When I go, don’t cry for me;
In my Father’s arms I’ll be.
The wounds this world left on my soul
Will all be healed, and I’ll be whole.
Sun and moon will be replaced
With the light of Jesus’ face,
And I will not be ashamed,
For my Savior knows my name.

It don’t matter where you bury me;
I’ll be home, and I’ll be free
It don’t matter where I lay:
All my tears will be washed away.

I’ve been thinking about those lyrics a lot, about not being afraid to die. And then this morning, my pastor preached on Colossians 2:8:

See to it that no one takes you captive through philosophy and empty deception, according to the tradition of men, according to the elementary principles of the world, rather than according to Christ.

He went through some of the “traditions of men” that keep us from sanctification, and then he started talking about the elementary principles of the world. “Elementary” is the Greek word that connotes the basics, the ABCs, he said, and so in that verse God is referring to the things the world automatically assumes is right and true.

One of the elementary principles he mentioned was only having as many children as you think you can afford.
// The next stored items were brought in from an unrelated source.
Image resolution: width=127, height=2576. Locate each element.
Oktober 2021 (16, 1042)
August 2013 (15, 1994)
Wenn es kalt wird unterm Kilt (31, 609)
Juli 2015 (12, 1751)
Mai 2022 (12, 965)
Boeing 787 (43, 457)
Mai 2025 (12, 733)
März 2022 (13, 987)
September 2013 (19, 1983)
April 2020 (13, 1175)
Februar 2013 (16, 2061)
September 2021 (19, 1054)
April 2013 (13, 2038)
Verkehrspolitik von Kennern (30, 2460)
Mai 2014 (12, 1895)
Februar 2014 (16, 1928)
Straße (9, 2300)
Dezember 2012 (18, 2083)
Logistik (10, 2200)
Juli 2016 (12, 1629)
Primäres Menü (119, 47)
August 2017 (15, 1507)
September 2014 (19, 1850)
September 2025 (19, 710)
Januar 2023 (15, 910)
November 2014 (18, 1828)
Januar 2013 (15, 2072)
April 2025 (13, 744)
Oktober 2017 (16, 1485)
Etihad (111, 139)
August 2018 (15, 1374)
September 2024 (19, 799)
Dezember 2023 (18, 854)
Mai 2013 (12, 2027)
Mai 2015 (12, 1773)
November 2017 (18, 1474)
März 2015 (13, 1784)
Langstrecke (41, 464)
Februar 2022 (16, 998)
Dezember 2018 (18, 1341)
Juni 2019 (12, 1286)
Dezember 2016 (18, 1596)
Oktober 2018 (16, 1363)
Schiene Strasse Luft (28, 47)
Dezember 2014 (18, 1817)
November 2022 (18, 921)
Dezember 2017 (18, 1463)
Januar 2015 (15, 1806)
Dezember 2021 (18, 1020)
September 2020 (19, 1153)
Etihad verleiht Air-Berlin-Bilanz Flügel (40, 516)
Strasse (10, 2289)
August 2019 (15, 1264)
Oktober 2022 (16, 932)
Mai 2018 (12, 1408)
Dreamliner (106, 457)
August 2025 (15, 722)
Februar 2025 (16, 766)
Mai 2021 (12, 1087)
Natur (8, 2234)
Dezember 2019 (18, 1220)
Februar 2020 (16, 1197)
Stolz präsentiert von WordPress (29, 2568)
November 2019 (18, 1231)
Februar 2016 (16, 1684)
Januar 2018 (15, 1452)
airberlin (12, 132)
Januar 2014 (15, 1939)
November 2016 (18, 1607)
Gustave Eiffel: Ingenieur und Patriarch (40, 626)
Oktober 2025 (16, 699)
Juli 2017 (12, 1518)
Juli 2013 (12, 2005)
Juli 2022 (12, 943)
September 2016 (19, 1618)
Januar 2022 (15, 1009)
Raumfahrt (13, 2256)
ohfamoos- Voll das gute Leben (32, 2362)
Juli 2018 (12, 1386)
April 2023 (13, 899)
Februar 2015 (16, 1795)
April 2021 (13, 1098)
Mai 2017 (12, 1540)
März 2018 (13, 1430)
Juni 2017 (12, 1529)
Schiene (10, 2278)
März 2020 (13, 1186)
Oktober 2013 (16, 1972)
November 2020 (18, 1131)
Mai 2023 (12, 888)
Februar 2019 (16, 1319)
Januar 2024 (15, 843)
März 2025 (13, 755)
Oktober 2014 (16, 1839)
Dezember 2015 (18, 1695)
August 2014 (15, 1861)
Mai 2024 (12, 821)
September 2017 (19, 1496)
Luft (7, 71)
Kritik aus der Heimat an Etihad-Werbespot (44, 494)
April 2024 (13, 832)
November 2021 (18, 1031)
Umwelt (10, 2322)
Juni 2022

He said that one of the primary reason for having only 2.5 children is economic, and, ultimately, selfish. That’s a topic for another day and another post, but the principle that hit me the most this morning was the following:

I have to live.

The world says living is the most important thing. You should step on people, manipulate and take advantage if it keeps you alive and improves your quality of life. But we don’t have to live our lives in such a way that our desire to live is first and foremost. In fact, we should live as though we are prepared to die at any moment.

I don’t live like that. I fear the opinions of men, even though on their worst days they wouldn’t kill me for the things I do or say that resemble Christ. And so I know that if the threat were death, apart from God I would never be able to act in such a way that might get me killed.

And so my prayer for this week is to not be taken captive by the principle that I have to live. I want to give up the whole world and gain my soul, that I might be more like Christ.

Don’t forget to taste and see that the Lord is good.